Find each line in the entries below that contains the string "group", and copy those lines out. Case counts.
-- START OF Exercise material --
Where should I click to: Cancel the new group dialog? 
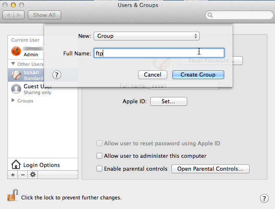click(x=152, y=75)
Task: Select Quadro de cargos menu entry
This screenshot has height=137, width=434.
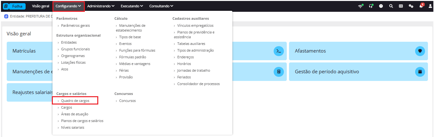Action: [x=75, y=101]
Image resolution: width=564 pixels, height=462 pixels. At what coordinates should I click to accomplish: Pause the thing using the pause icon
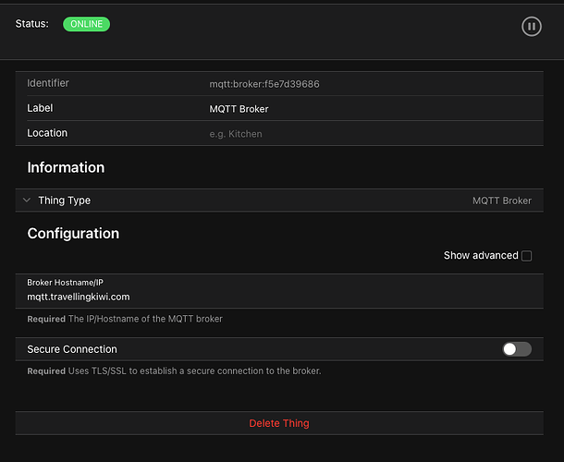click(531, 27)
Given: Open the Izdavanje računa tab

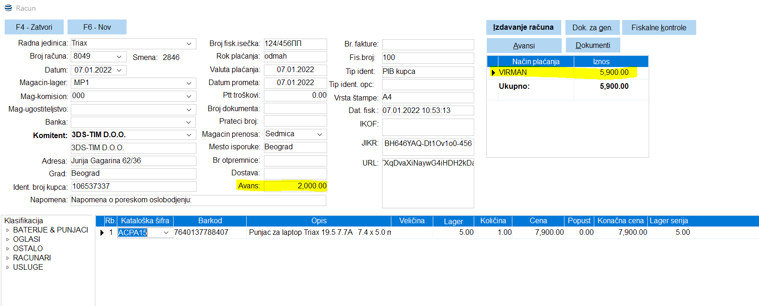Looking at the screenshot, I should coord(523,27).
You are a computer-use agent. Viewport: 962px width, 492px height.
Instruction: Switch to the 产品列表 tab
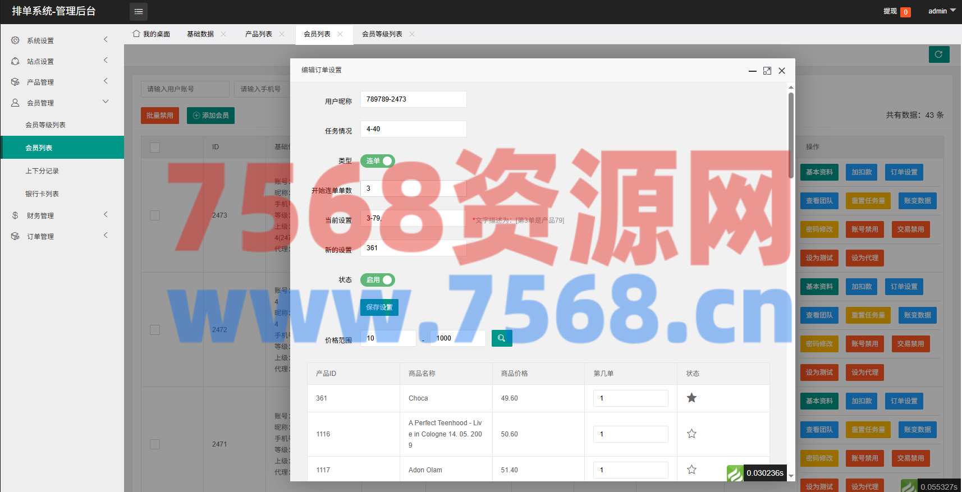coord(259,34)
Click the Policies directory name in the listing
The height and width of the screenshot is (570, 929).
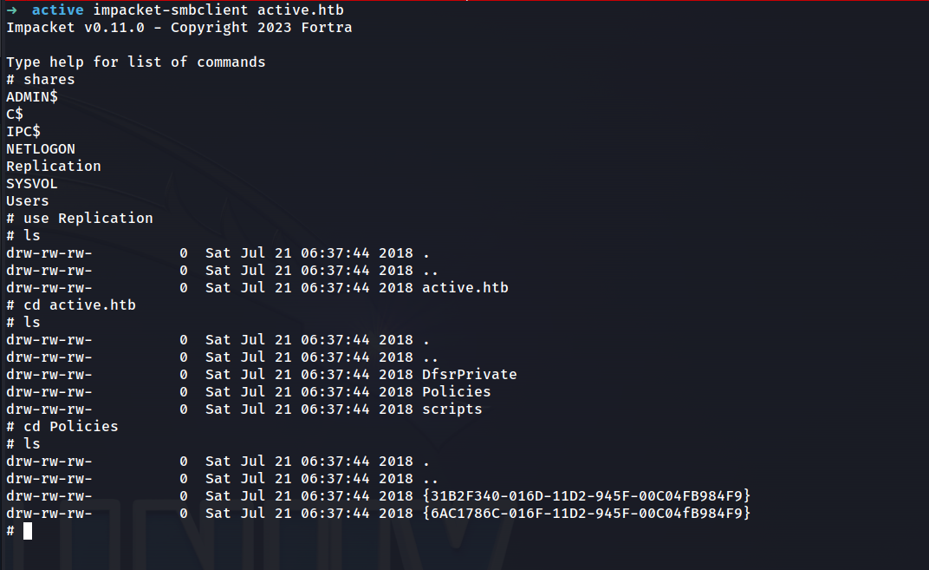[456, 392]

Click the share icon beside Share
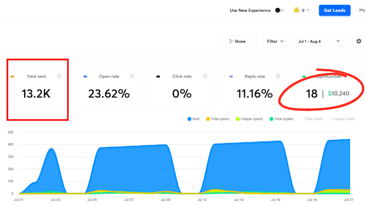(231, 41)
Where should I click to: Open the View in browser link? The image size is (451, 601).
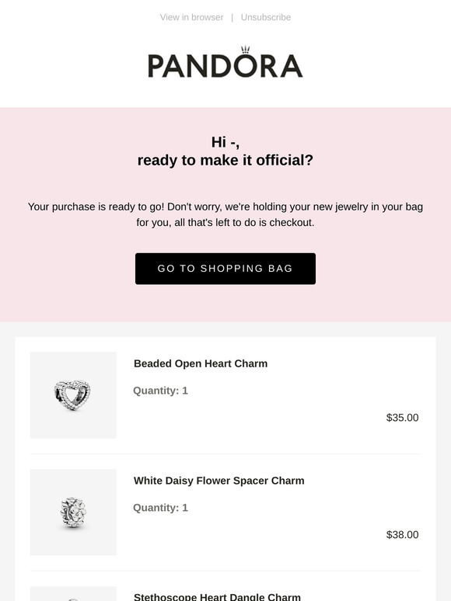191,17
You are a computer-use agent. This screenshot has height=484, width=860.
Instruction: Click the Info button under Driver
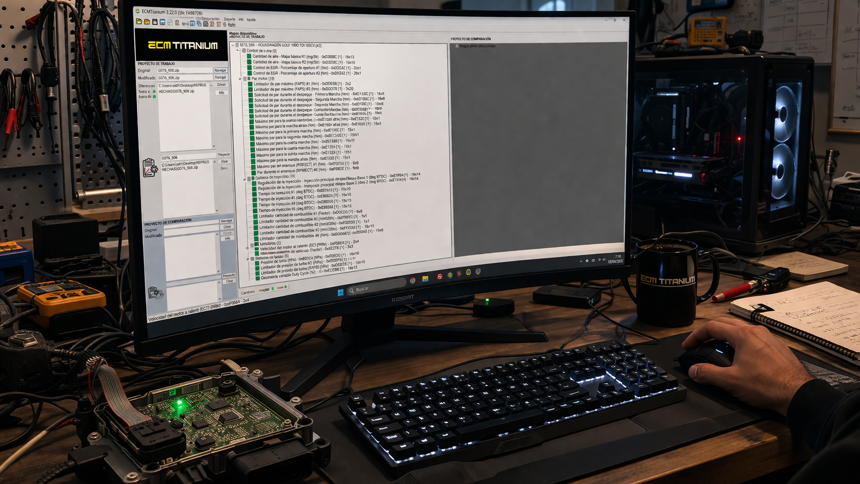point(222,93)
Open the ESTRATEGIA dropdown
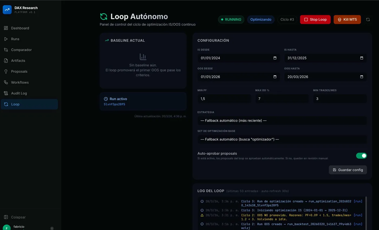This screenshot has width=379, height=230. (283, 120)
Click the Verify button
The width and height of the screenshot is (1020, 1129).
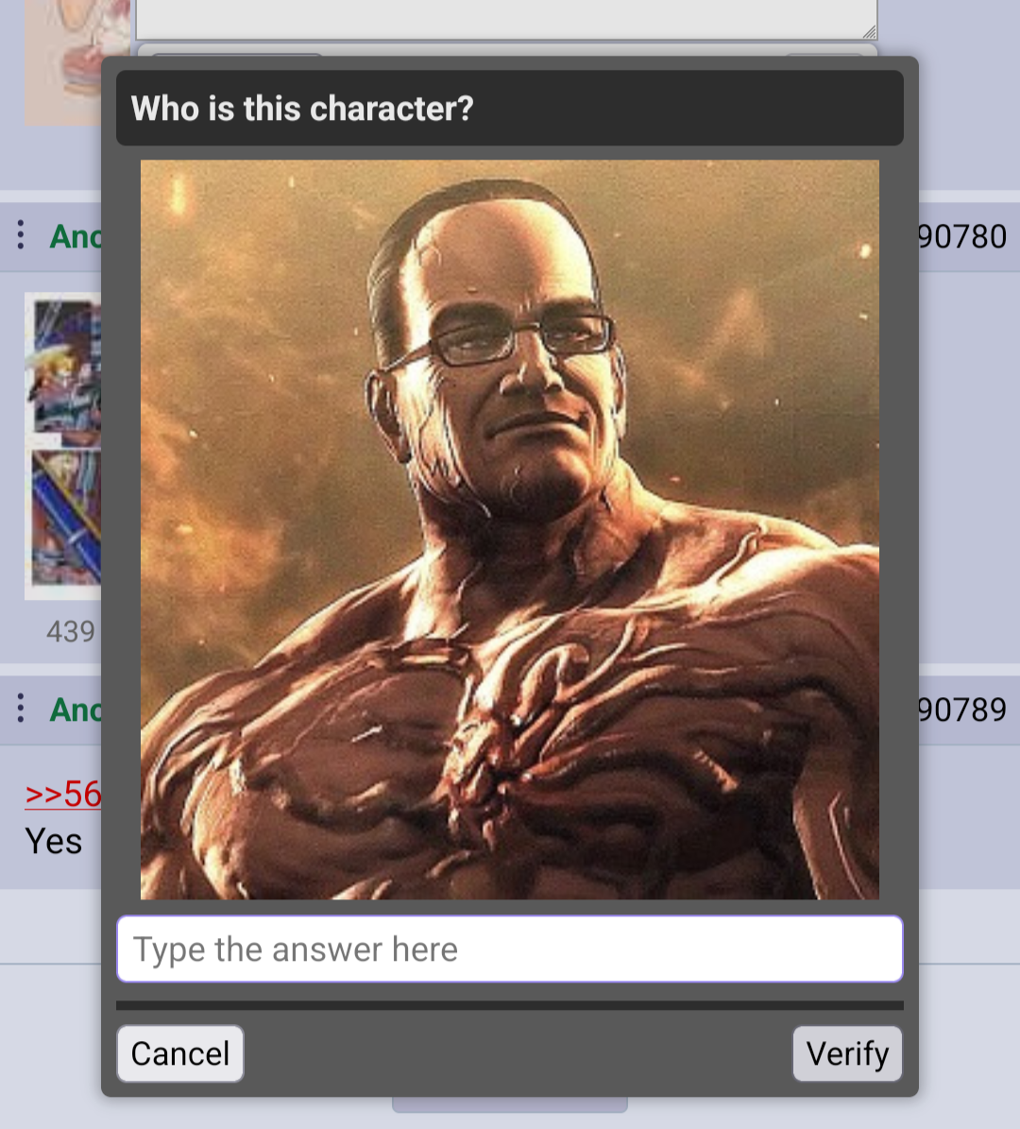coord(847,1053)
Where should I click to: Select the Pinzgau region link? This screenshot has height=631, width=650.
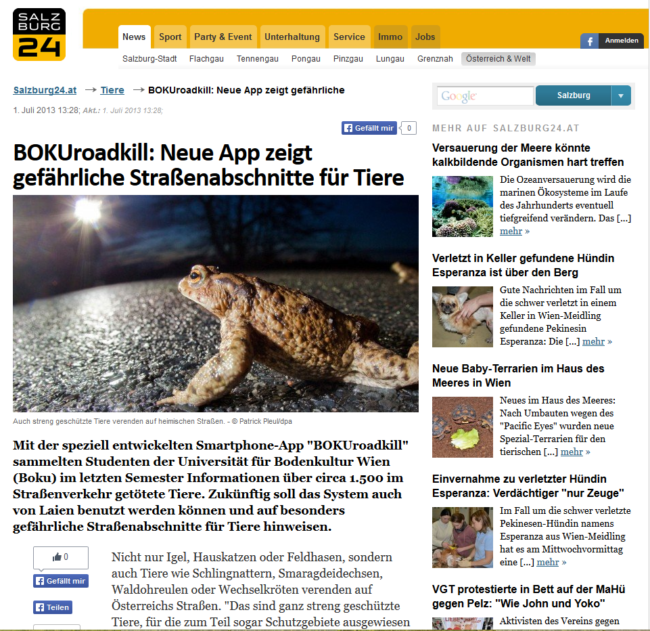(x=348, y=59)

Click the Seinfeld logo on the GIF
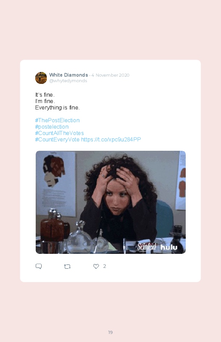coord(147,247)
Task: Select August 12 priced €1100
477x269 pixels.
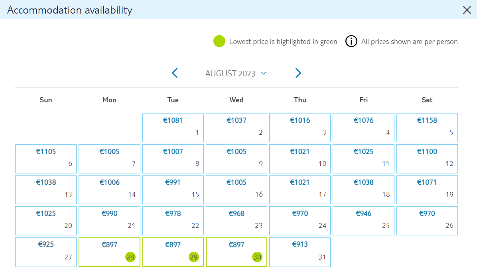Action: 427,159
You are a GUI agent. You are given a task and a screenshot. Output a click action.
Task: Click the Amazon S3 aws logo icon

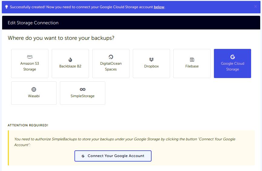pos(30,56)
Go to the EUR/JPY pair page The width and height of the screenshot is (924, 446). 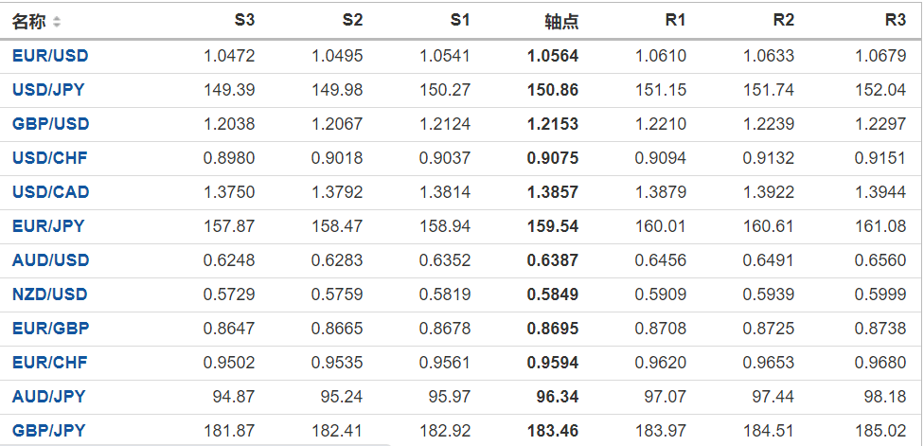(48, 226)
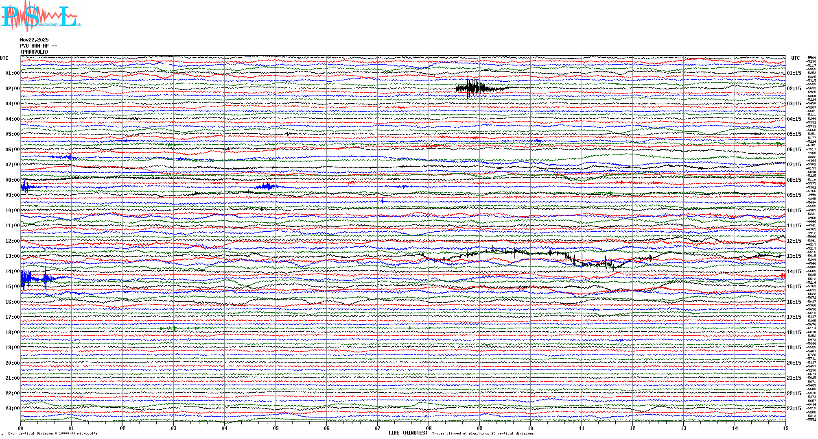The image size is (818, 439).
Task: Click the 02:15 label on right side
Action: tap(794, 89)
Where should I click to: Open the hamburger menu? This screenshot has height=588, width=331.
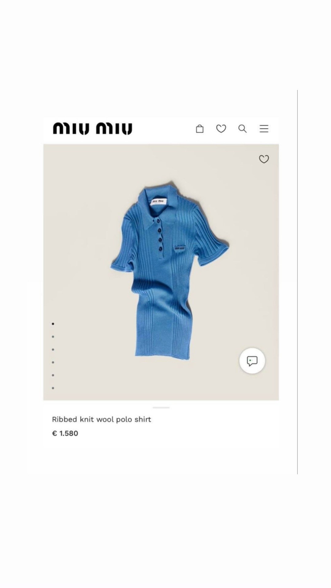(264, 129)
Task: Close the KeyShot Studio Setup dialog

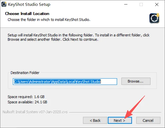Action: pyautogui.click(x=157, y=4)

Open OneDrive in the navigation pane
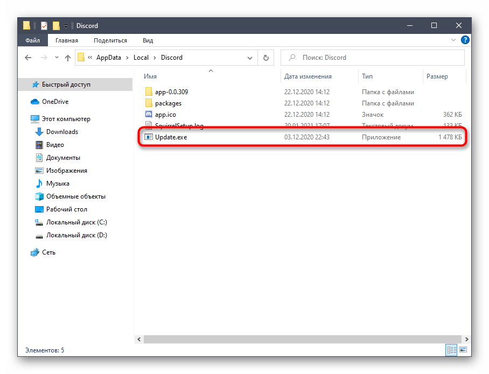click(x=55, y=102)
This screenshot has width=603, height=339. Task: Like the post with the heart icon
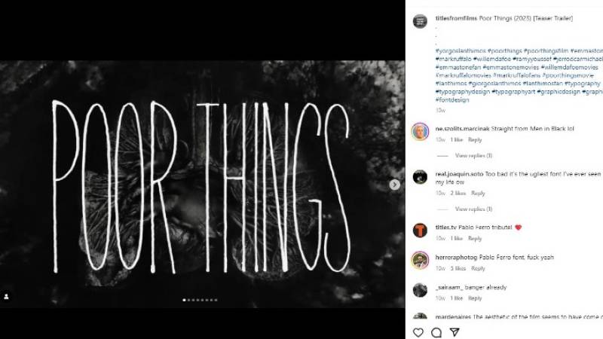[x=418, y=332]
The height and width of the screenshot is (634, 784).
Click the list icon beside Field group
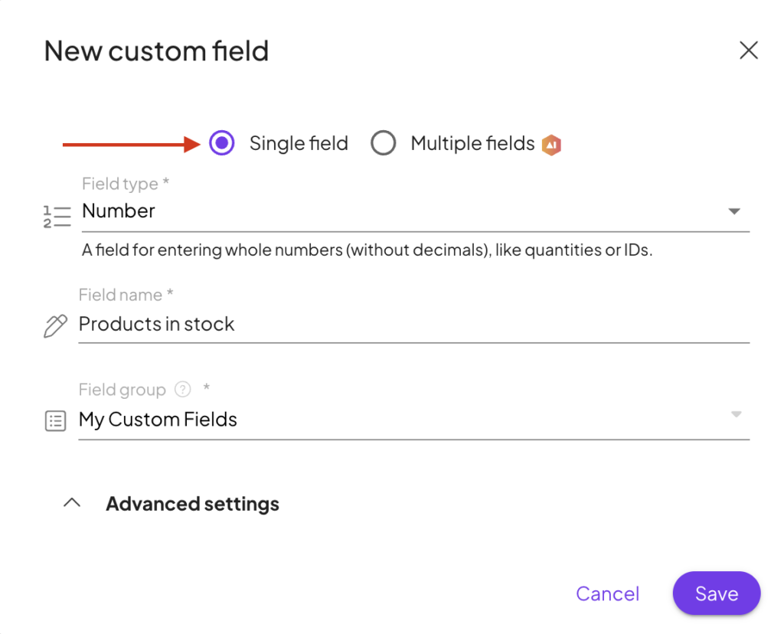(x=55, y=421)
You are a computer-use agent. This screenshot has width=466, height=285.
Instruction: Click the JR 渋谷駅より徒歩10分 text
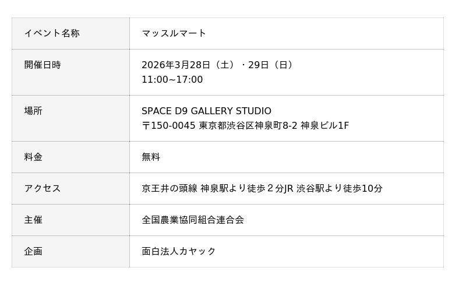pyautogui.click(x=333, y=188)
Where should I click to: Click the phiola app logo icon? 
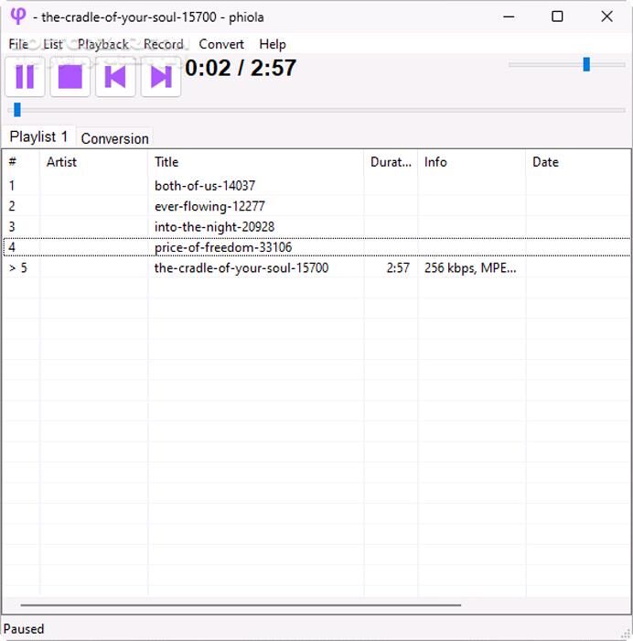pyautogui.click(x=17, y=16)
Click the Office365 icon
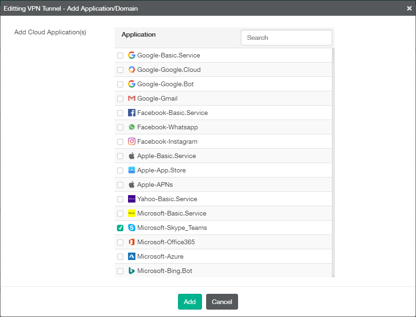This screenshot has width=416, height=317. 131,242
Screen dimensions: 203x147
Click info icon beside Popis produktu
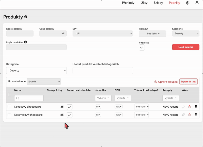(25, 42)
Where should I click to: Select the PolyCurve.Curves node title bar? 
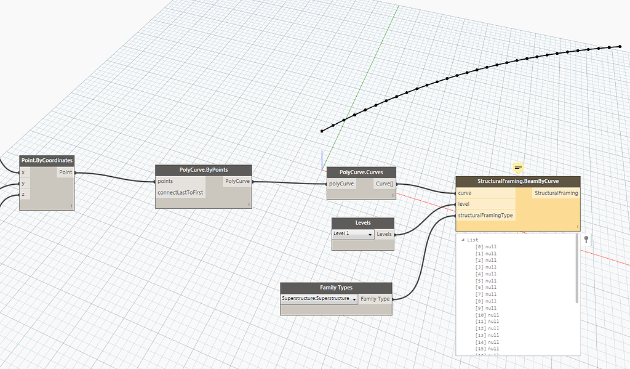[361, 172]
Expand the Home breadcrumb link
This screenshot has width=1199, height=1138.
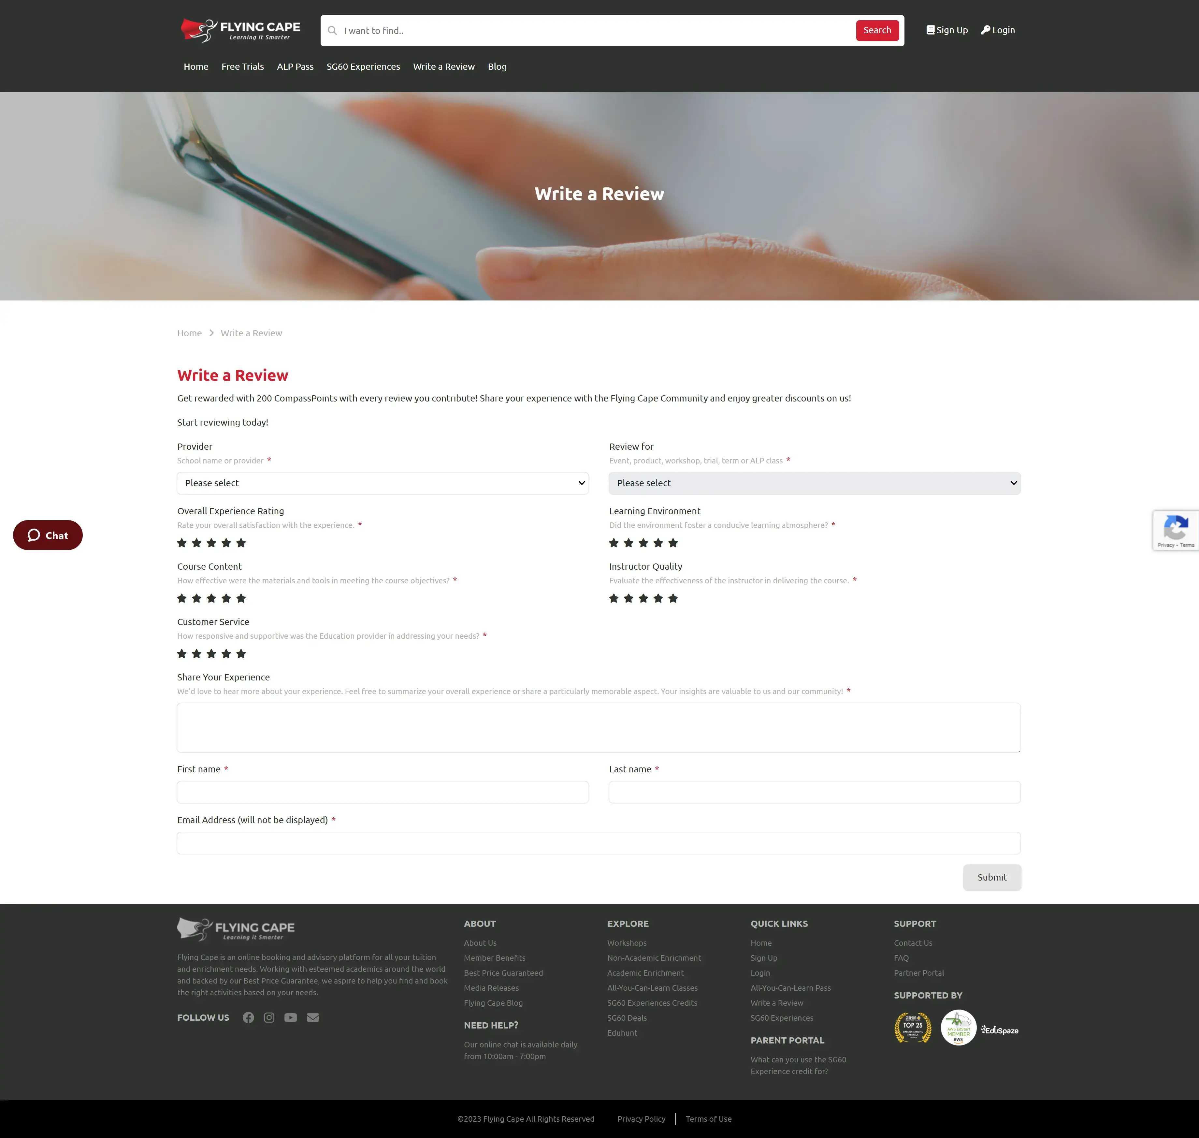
-- END OF Exercise material --
**Solution for this problem:**
Where should I click to: Cancel the new group dialog? 
Click the list icon beside Field group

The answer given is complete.